Specifically, it was deemed that an explicit step to create and pay for an account before one can interact with the FIO Chain was intrusive and that a better approach would be to allow a user to simply generate a public key and have the account created automatically on first interaction.
To achieve this objective on FIO Chain:
- Account is created automatically when certain actions are triggered with a supplied public key for which an account has not yet been created. This allows the user to generate a FIO Public Key off-chain and provide that as a valid public address akin to UTXO chains.
- When an account is created:
- Its name is set to the hash of the supplied public key using custom hash function.
- Its owner and active permissions are set to the supplied public key.
- The supplied public key is permanently stored in fio.address->accountmap table and can be queried to lookup the original FIO Public Key, even if permissions were modified.
- The account cannot be explicitly created with a custom name to avoid collisions with a hashed public key. newaccount is not a supported action.
The following actions automatically create an account:
Contract | Action | Endpoint | Description |
---|---|---|---|
fio.token | trnsfiopubky | /transfer_tokens_pub_key | When transferring tokens to a public key, for which an account has not yet been created. |
fio.token | trnsloctoks | /transfer_locked_tokens | When transferring locked tokens to a public key, for which an account has not yet been created. |
fio.address | regaddress | /register_fio_address | When registering a FIO Crypto Handle for a public key, for which an account has not yet been created. |
fio.address | regdomain | /register_fio_domain | When registering a FIO Domain for a public key, for which an account has not yet been created. |
fio.address | xferaddress | /transfer_fio_address | When transferring a FIO Crypto Handle to a public key, for which an account has not yet been created. |
fio.address | xferdomain | /transfer_fio_domain | When transferring a FIO Domain to a public key, for which an account has not yet been created. |
The fees for the above actions reflect the potential of increased resource usage associated with account creation.

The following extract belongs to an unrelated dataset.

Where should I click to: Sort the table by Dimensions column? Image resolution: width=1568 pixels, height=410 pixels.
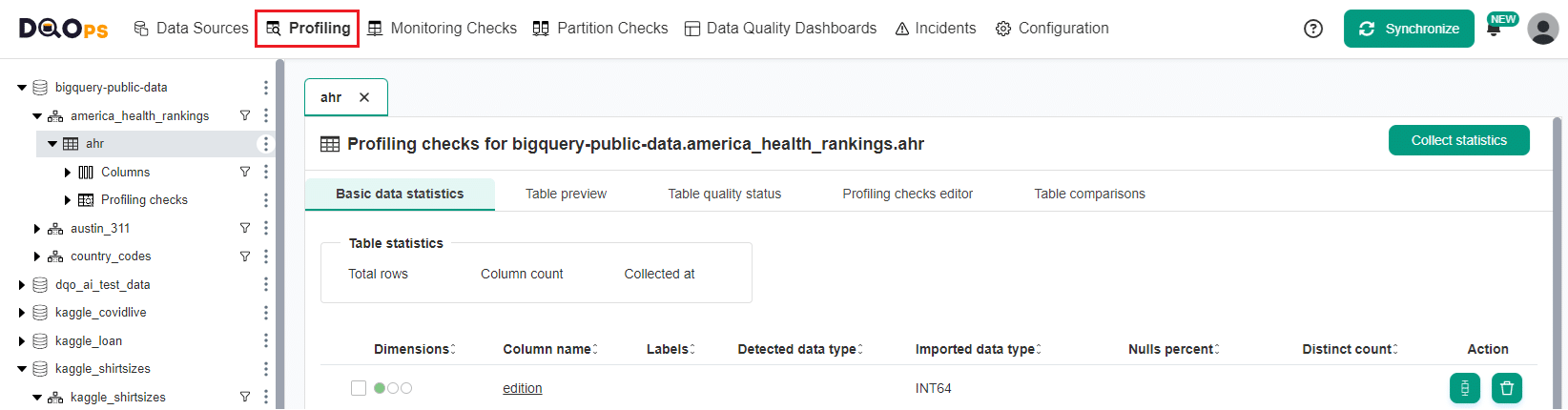453,350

More information about FIO Public Keys
Permissions
When a FIO Account is created, the corresponding FIO Public Key is assigned as the owner and active permission. The implicit default permission linked to all actions is active, which sits one level below the owner permission within the hierarchy structure. The active permission can do anything the owner permission can, except changing the keys associated with the owner.

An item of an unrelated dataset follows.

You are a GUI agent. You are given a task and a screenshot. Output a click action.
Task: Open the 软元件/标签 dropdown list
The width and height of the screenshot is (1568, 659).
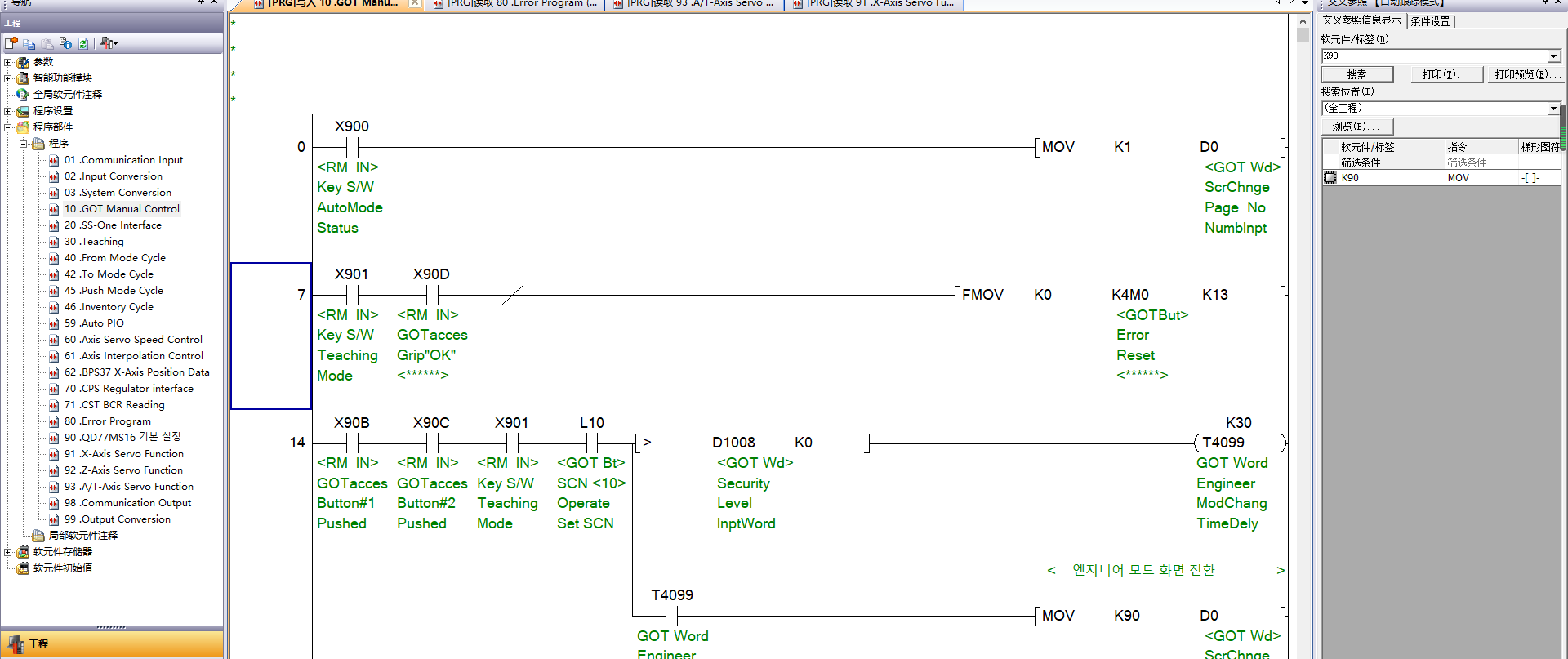[x=1553, y=56]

As FIO Chain inherits EOSIO Permission scheme, permissions in FIO Chain can be modified. However, please consider the following.
Limitations
- Only one public key can be specified for a single permission, e.g. active cannot have 2 public keys. It can however, have multiple accounts, which may be helpful for setting up a multisig.
- “waits” are not supported.
Implications
- Custom permissions are not currently supported by the SDKs. This means that if an account's default permissions are changed and the user imports their private key to a wallet which supports FIO using the SDK, that account may not work correctly on that wallet as it would not be able to properly sign transactions. This does not mean you should not allow for custom permissions in your application, it means you should consider disclosing portability of the account to your users.

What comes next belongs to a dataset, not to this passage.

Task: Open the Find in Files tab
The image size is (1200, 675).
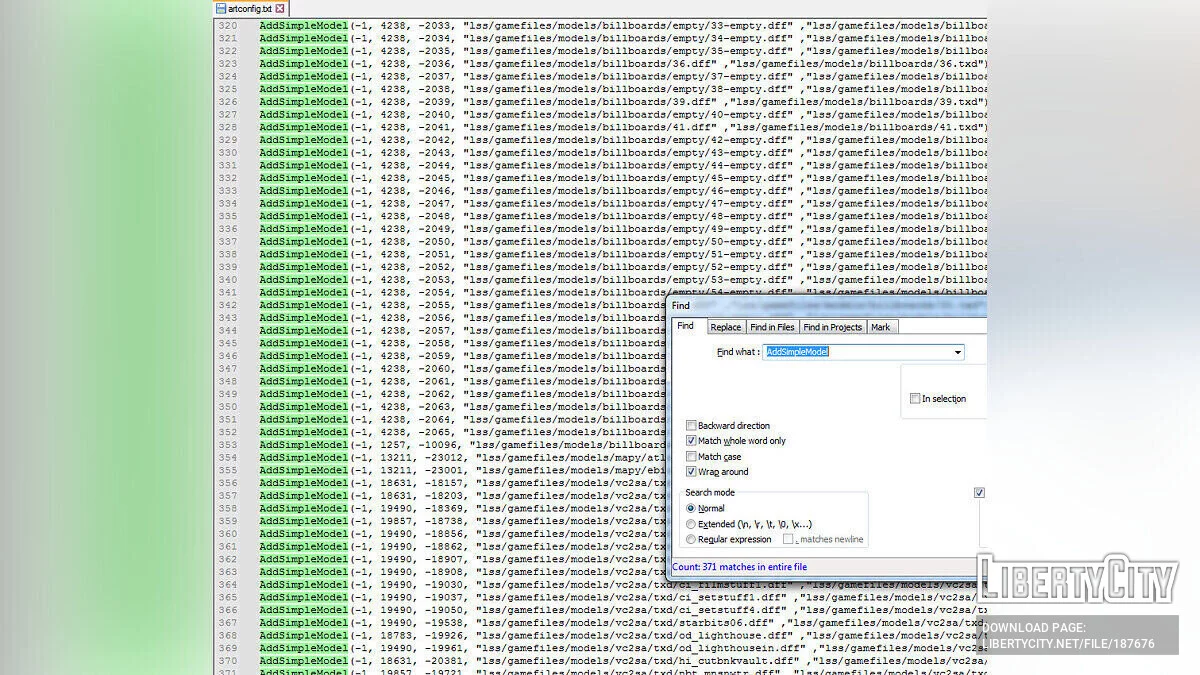Action: click(772, 327)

- Many actions (e.g. trnsfiopubky, regaddress) and getters (e.g. /get_fio_balance) accept FIO Public Key as an input parameter. It is important to understand that the supplied FIO Public Key will always be converted to the default hashed account and the action or getter will be executed against that account even if the permissions on it have been modified.
- When a FIO Handle is created, the FIO Public Key which hashes to the account which will own the FIO Handle is automatically mapped to it. This occurs irrespective of the permissions which are set on the account. This ensures that funds sent to the FIO Handle will always go to the owner account. The mapped FIO Public Key is also used to encrypt and decrypt FIO Request and FIO Data.
Compromised private key use case
If a user's private key is compromised, the cleanest way to handle it would be to transfer all tokens, FIO Crypto Handles and FIO Domains to a new account, i.e. FIO Public Key. However, this may not always be possible (e.g. account has locked tokens) or desirable. An alternative could be to replace the owner/active permissions. This is possible in FIO Chain, provided the implications above. However, the following should also be considered.
If the account owns any FIO Crypto Handles, those, by default, are mapped to the FIO Public Key which maps to the hashed account. This is not an issue for sending tokens, as they will arrive in the account now protected by new permissions. However, that FIO Public Key and corresponding private key are also used to encrypt and decrypt FIO Request and FIO Data. Therefore, anyone with the private key can decrypt the content. The mapped FIO Public Key can be swapped separately from permissions, but this will:
- Result in funds sent to the FIO Crypto Handle being sent to the account which hashes from the new key.
- The wallet would have to keep the compromised private key around to decrypt old content.
A modification to the FIO Chain has been proposed to have separate FIO keys for receiving tokens and encrypting/decrypting content.